Additionally, with the CDC’s new mask recommendation focusing only on COVID-19 hot spots, some companies with multiple locations could be forced to navigate an evolving patchwork of recommendations as cases ebb and flow in different states and cities.

Human performance principles and removing reporting stigma

Newer employee safety techniques such as Human Performance (HP) based error prevention help provide greater accident avoidance as the reporting includes all errors, according to an article in Transmission & Distribution World.

Human performance is a work process that analyzes how actions result in mistakes and how education and relevant procedures can reduce or eliminate mistakes. Human performance principles help an individual maintain positive control of a work situation, ensuring that what is intended to happen is all that happens.

The core principles of HP are:

  1. People are fallible, and even the best people make mistakes
  2. Error-likely situations are predictable, manageable, and preventable
  3. Individual behavior is influenced by organizational processes and values
  4. People achieve high levels of performance largely because of the encouragement and reinforcement received from leaders, peers and subordinates
  5. Events can be avoided by understanding the reasons mistakes occur and applying the lessons learned from past events (or errors)

In the spirit of these principles, there has been an attempt to remove the fear or stigma associated with reporting less than desirable occurrences in the field with a new, underlying goal of learning from them and ultimately preventing serious injury as opposed to simply assigning blame.

Your post-Covid workplace: Algorithms, wearables and robots

How can technology make workplaces safer as more Americans resume their routines? It’s an especially urgent question considering how Covid-19 stormed through factories and food processing plants during the height of the pandemic.

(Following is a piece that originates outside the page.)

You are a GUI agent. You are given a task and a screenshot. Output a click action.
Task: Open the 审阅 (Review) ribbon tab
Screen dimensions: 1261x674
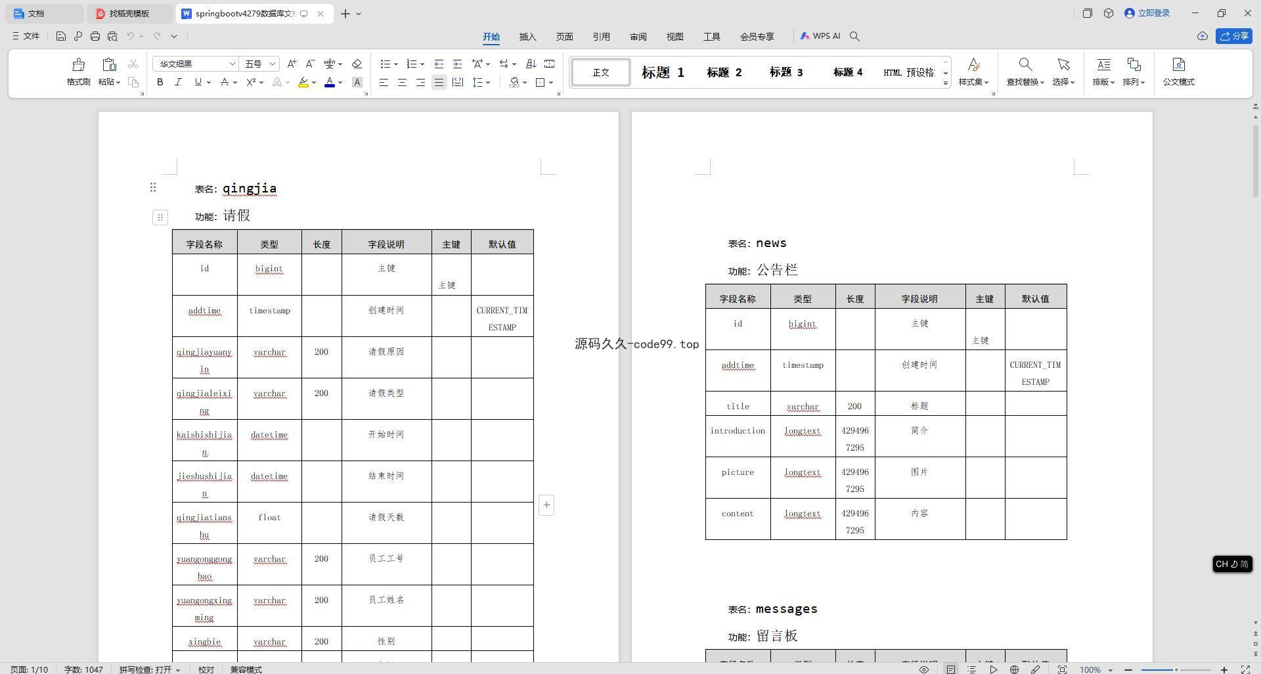coord(638,37)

“It’s exciting times,” says Jay Vietas, the chief of the emerging technologies branch at Centers for Disease Control’s National Institute for Occupational Safety and Health.

Vietas points to a long list of options for employers, from augmented reality systems that could map out ventilation systems in mines and prepare workers for dangerous situations, to machines equipped with computer vision that can identify potential assembly line mishaps.

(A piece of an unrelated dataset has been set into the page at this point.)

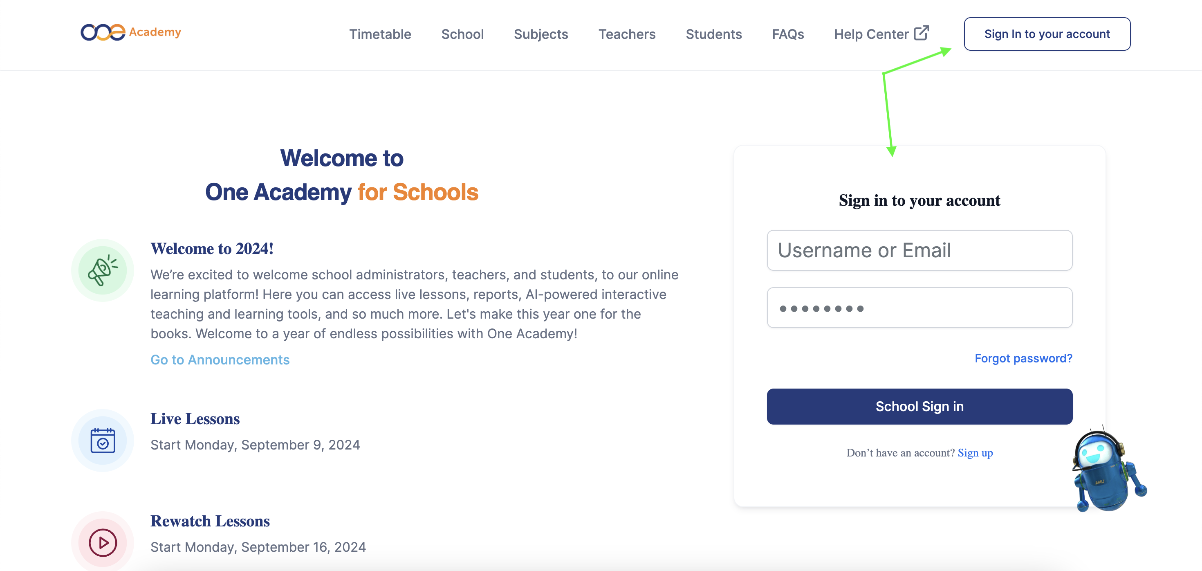Click the 'Sign In to your account' button
The image size is (1202, 571).
click(x=1047, y=34)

Vietas’s CDC colleague, researcher Hongwei Hsiao, points to other scenarios in which robots may be able to ease repetitive lifting — a source of lower back pain and other health problems — and generally “[take] over tedious, dirty or less safe jobs humans have to perform.”

But one person’s tedious labor is another person’s job. Many worry that more sophisticated technology will edge out humans and leave them without work. That’s an unsettled debate among economists and the like.

Hsiao argues that “no matter how good robots are, we need humans to operate, repair or do management work.” There are also more subtle risks: being unfamiliar with new technology, might introduce new errors.

Vietas said he felt the field of workplace safety tech was being “force-fed” by the pandemic’s emergence. “It’s the maturation of technology,” he concluded. “This will become part of daily life.”